Yesterday, on Thursday, July 9th at 7:00pm, I participated in a special program
with a local radio and television station, WHUR, HUR-Voices, and WHUT-TV. We had a thought provoking conversation about how to combat youth violence. The panel discussion entitled, ‘Not One More’ provided me with an opportunity to share my personal experiences as a rebellious youth who committed some very serious violent crimes at the age of 19.
During my intro, when I gave my brief bio to justify my presence on the panel, the host asked me flat out, “What did you do?” I responded, “Murder…I committed murder.” It was as if I heard the words echo all throughout the station where I sat onstage alongside a woman whose nephew was recently stabbed to death and a young woman who was an aspiring police officer. Other panelists included police officers, professors and various criminal justice experts. There was also a student researcher studying the “School to Prison Pipeline.”
It never fails, every time I reveal the gory details of my past I feel naked and ashamed. Maybe that’s my remorse in its purest form. I struggle with whether or not I will ever come to grips with it.
I remember a quote I read from Malcolm X. He said that he was so open about his past because he finds that when he puts it all on the table nobody can dig it up and throw it in his face.
Every time I attempt to speak to the decisions I have made, how I transformed my life, and the work I am striving to do today, the person I was in the past and the choices I made in the past inevitably come up.
I need to get to a place where I am comfortable
with admitting publicly what I have done to bring harm to others. I need to just put it all out there rather than beating around the bush. When I admit to serving 18 years in prison the lingering question is always, “What did you do?”
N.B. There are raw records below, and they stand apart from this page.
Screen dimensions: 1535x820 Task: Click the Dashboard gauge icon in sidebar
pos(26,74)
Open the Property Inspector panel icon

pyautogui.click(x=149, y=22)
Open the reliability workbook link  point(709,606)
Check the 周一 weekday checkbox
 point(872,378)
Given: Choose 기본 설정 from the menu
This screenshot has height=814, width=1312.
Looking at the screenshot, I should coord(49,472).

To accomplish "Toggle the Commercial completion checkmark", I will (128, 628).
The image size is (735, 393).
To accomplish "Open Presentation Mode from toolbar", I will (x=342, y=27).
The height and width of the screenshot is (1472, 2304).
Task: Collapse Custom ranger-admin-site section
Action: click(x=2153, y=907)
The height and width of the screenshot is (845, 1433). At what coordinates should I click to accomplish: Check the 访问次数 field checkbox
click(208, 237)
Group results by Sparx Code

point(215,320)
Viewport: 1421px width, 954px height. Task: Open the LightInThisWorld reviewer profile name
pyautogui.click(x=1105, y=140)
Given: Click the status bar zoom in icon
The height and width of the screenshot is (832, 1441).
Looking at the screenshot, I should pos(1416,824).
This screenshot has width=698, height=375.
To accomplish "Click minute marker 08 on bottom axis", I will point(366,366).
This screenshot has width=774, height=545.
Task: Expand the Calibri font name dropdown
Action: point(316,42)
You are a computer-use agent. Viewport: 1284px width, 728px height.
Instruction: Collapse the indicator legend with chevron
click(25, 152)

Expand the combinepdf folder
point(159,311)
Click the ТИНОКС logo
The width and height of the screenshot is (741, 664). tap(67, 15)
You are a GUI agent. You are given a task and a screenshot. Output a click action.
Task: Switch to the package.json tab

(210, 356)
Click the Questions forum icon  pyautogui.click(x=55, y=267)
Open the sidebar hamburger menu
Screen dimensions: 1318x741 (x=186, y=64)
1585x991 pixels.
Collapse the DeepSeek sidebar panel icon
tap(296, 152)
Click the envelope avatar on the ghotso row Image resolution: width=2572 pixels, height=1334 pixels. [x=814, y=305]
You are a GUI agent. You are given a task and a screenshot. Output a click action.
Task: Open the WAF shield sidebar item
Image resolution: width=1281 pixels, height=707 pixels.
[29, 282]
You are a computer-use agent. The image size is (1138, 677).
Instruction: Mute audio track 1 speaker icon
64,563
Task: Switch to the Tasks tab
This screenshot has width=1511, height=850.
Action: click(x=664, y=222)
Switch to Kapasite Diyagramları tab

As a panelist, I wanted to just talk about the mindset of a young person who seemingly has no value for human life. I wanted to raise awareness about individuals who can be brutally violent even though deep inside they are really just hurting, possibly very afraid young people. Their lack of values, resources, and role models leave them blinded to their own opportunities to choose alternative means of survival. I think I conveyed some of that, but all I seem to remember is the host asking me, “What did you do?”
Was my response to the question and the gasp from the audience completely imagined?